United States v. Jones
2012 U.S. Dist. LEXIS 177294
D.C. Cir.2012Background
- Jones’ conviction was vacated by the Supreme Court in 2012 after GPS tracking raised Fourth Amendment questions.
- Defendant Jones moves to suppress four months of cell-site data obtained under three magistrate orders in 2005.
- The government sought prospective cell-site information from Cingular Wireless for two numbers under the Stored Communications Act (SCA) and related orders.
- The three orders (June, August, September 2005) authorized disclosure for a 60-day period each, yielding four months of data (June 23–Oct 31, 2005).
- Defendant asserts the data collection violated the Fourth Amendment and that the SCA provides no suppression remedy; the government contends good-faith reliance on SCA and orders should bar suppression.
- The district court denies suppression, applying the good-faith exception to exclude suppression of the evidence.
Issues
| Issue | Plaintiff's Argument | Defendant's Argument | Held |
|---|---|---|---|
| Does the SCA permit prospective cell-site data and permit suppression relief? | Jones contends SCA does not authorize such data and lacks suppression remedy. | Government argues SCA authorizes data and remedy is not suppression under SCA. | SCA does not provide a suppression remedy for non-constitutional violations. |
| Whether the government’s acquisition of cell-site data violated the Fourth Amendment and whether the good-faith exception applies. | Jones asserts a Fourth Amendment violation due to the aggregate privacy invasion. | Government relies on good faith, arguing reasonable reliance on SCA and magistrate orders; the data did not require suppression. | Good-faith exception applies; suppression denied. |
Key Cases Cited
- United States v.

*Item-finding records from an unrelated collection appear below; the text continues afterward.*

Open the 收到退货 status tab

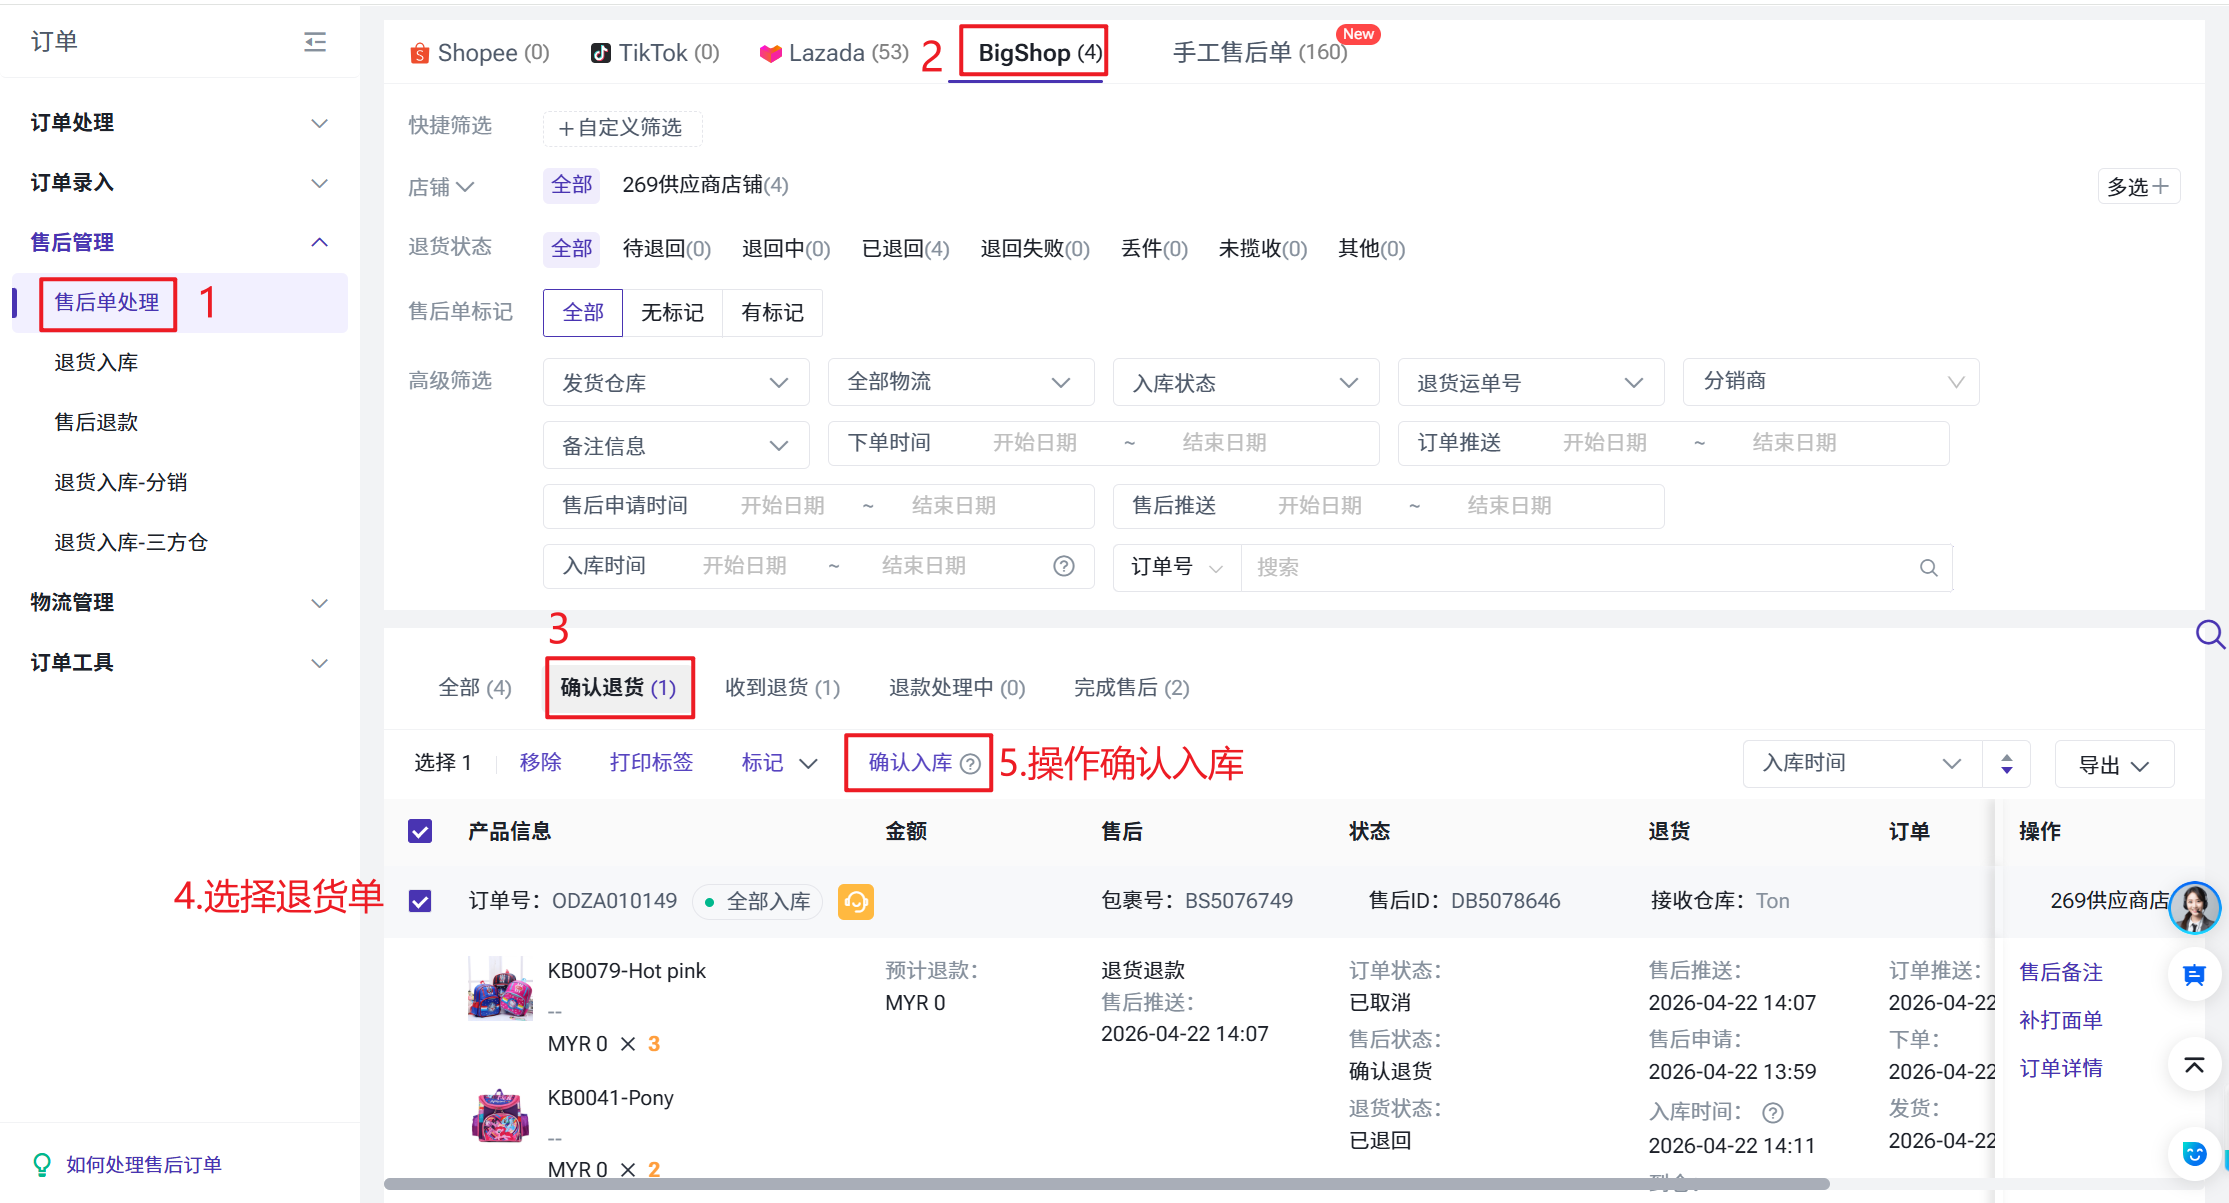(x=782, y=688)
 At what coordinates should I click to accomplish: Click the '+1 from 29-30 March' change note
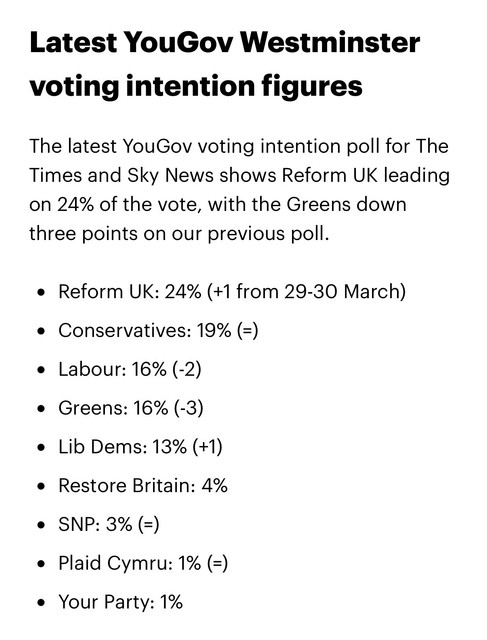pos(307,292)
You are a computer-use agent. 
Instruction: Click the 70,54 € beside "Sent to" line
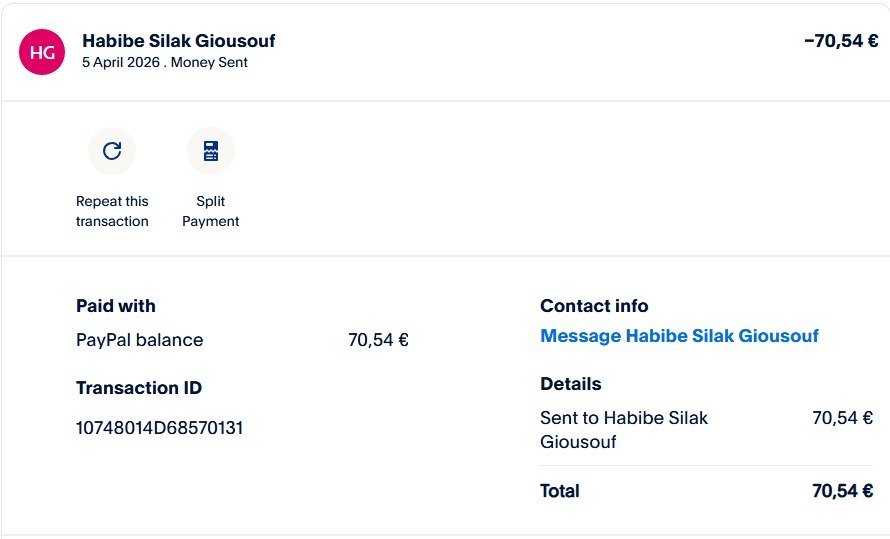click(842, 418)
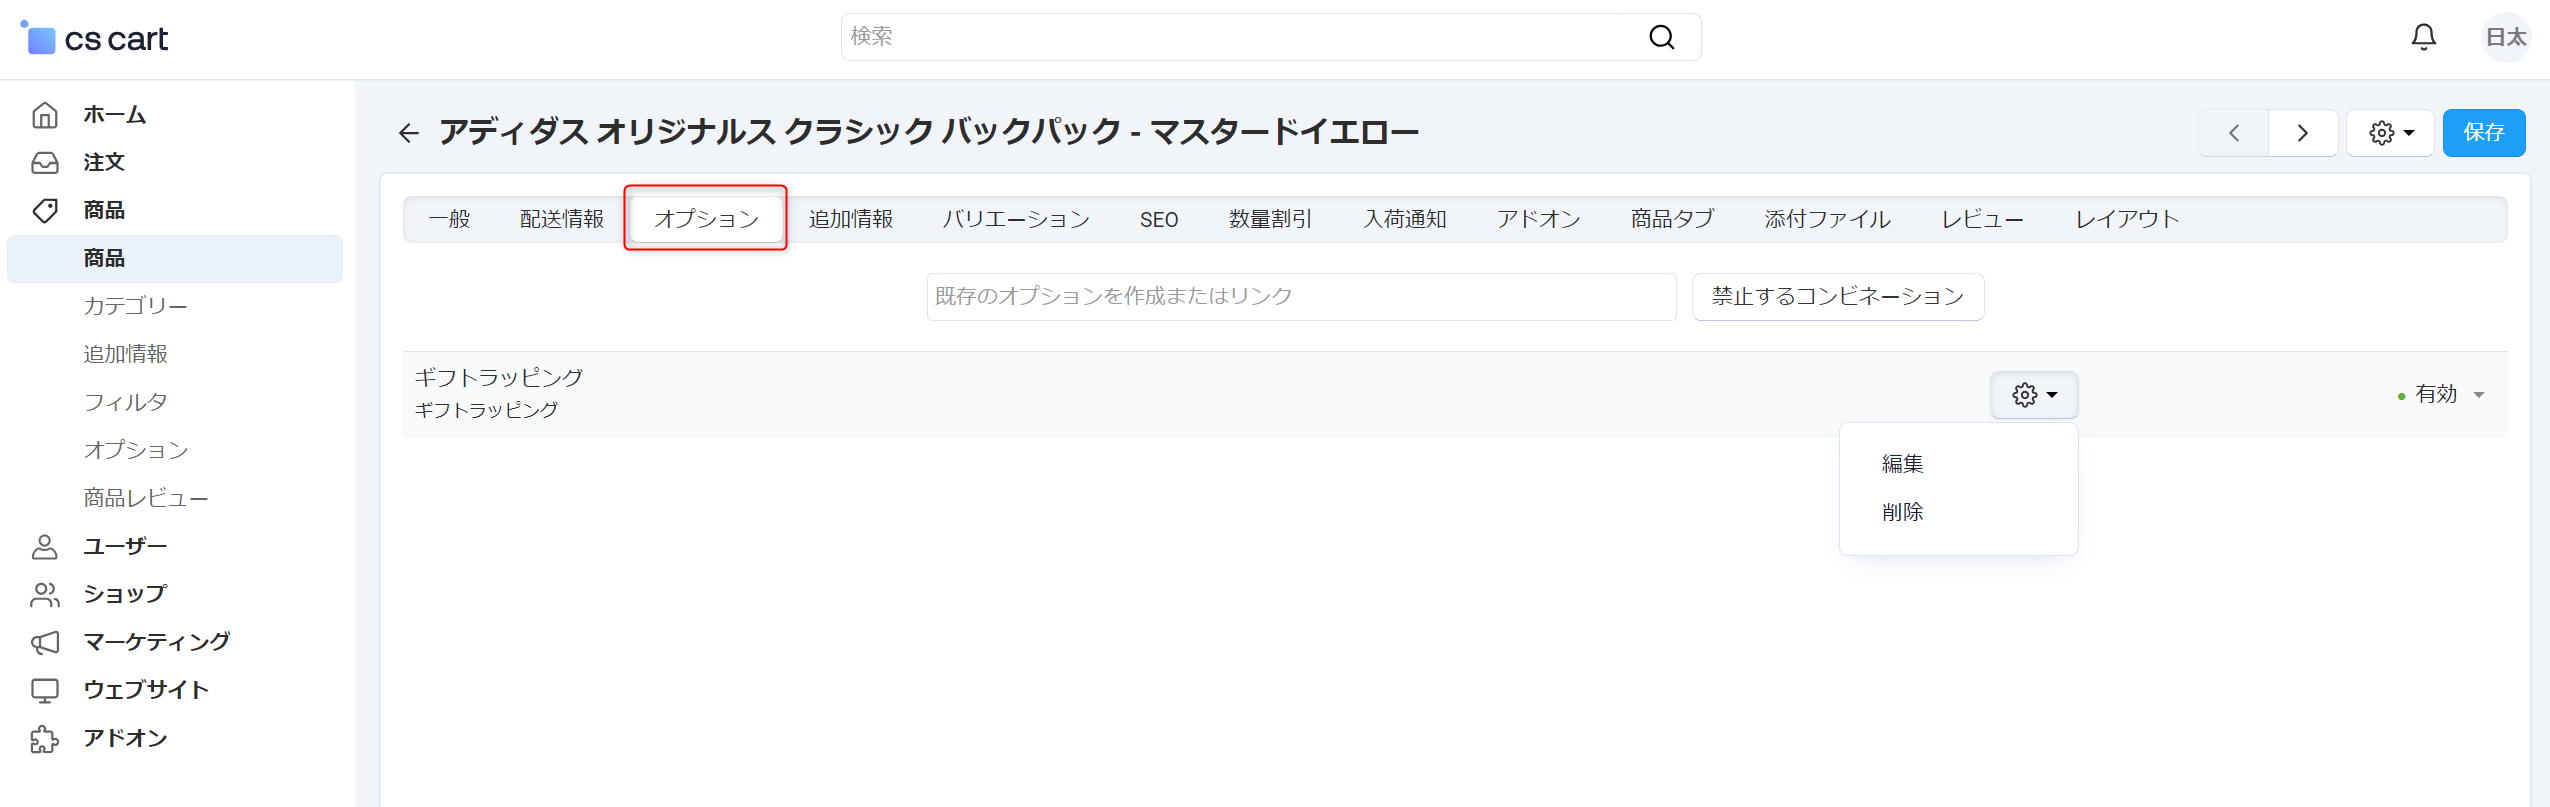Click the back arrow beside product title
Screen dimensions: 2550x807
point(408,133)

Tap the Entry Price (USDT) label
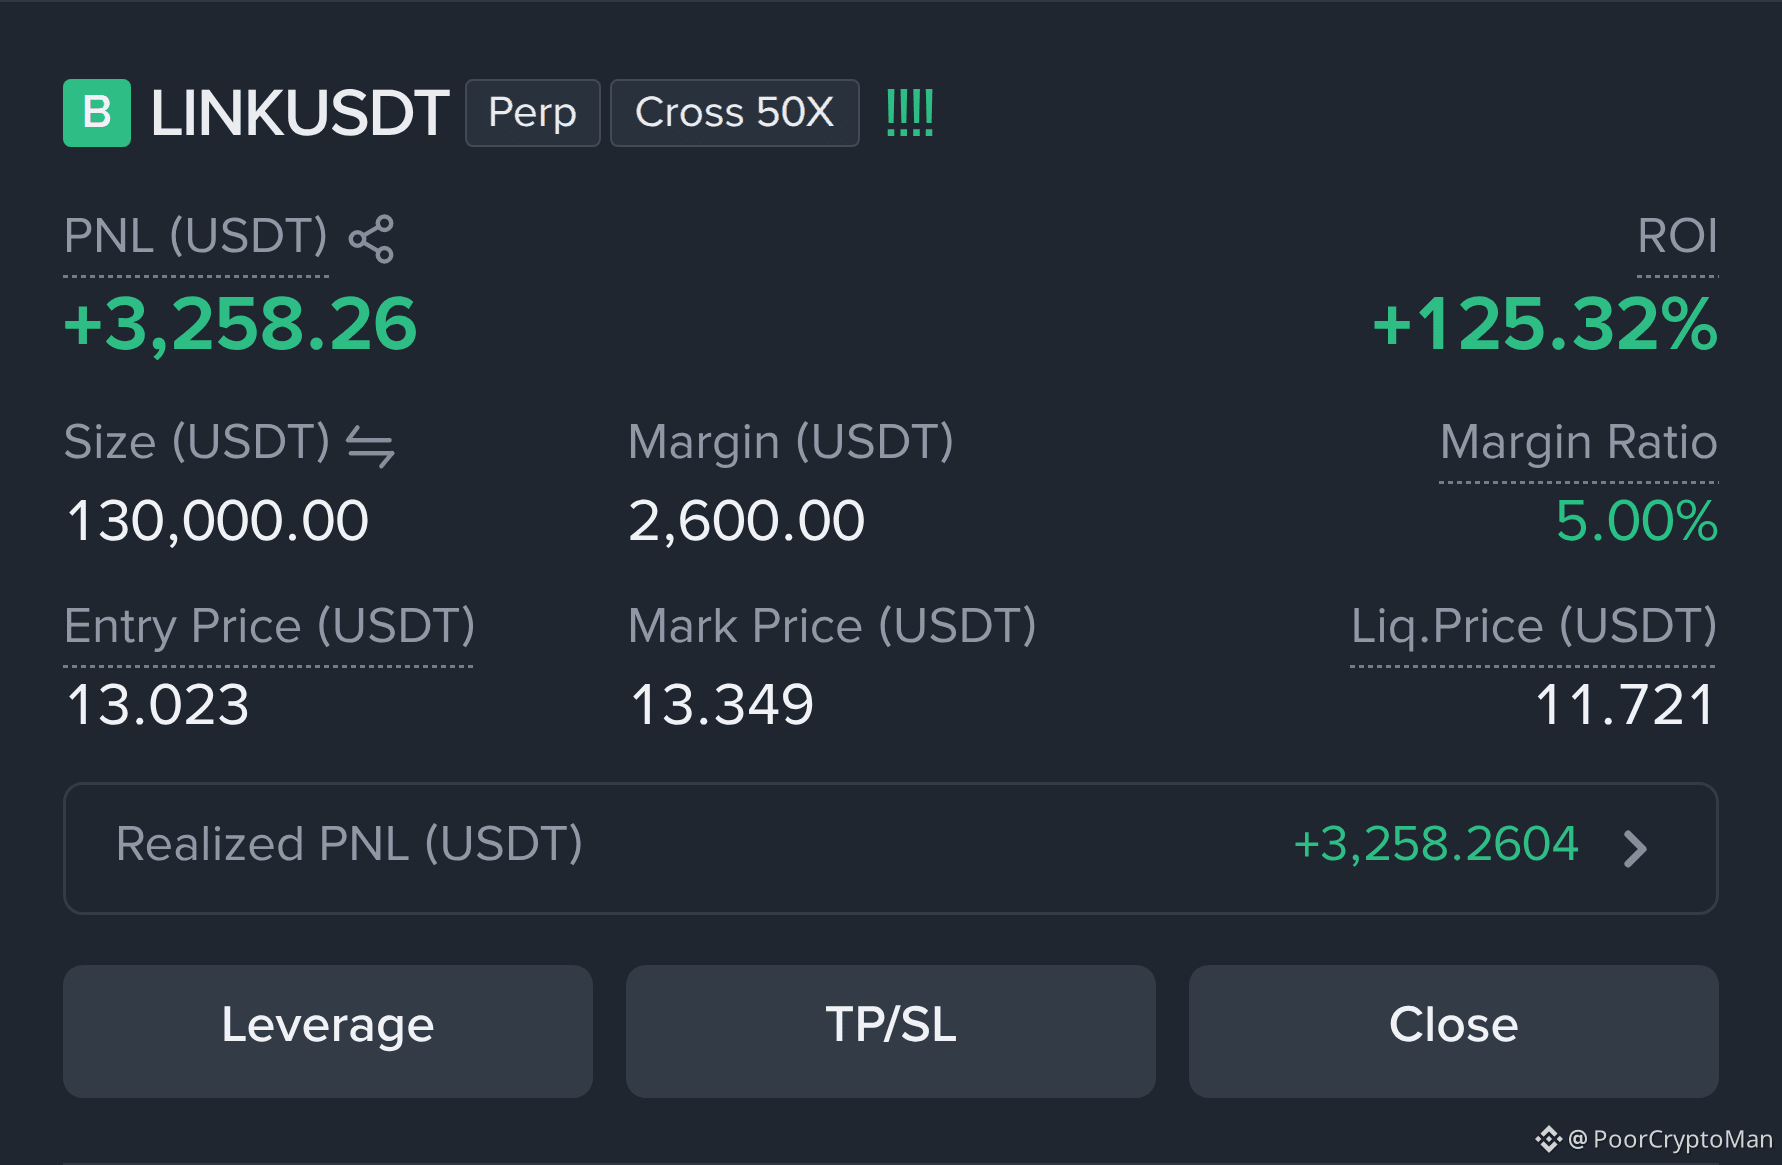(269, 627)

Jones, 565 U.S. 400 (Supreme Court 2012) (GPS tracking constitutes a Fourth Amendment search (majority).)
- United States v. Maynard, 615 F.3d 544 (D.C. Cir. 2010) (mosaic theory of privacy in long-term tracking (contextual background).)
- Kyllo v. United States, 533 U.S. 27 (Supreme Court 2001) (establishes the reasonable expectation of privacy framework.)
- United States v. Leon, 468 U.S. 897 (Supreme Court 1984) (good-faith exception to exclusionary rule applied to magistrate decisions.)
- Miller v. United States, 425 U.S. 435 (Supreme Court 1976) (third-party doctrine foundational to privacy in voluntary disclosures.)
- Smith v. Maryland, 442 U.S. 735 (Supreme Court 1979) (third-party doctrine; no reasonable expectation of privacy in numbers dialed.)
- United States v. Krull, 480 U.S. 340 (Supreme Court 1987) (unconstitutional reliance on later-ruled law does not automatically trigger suppression.)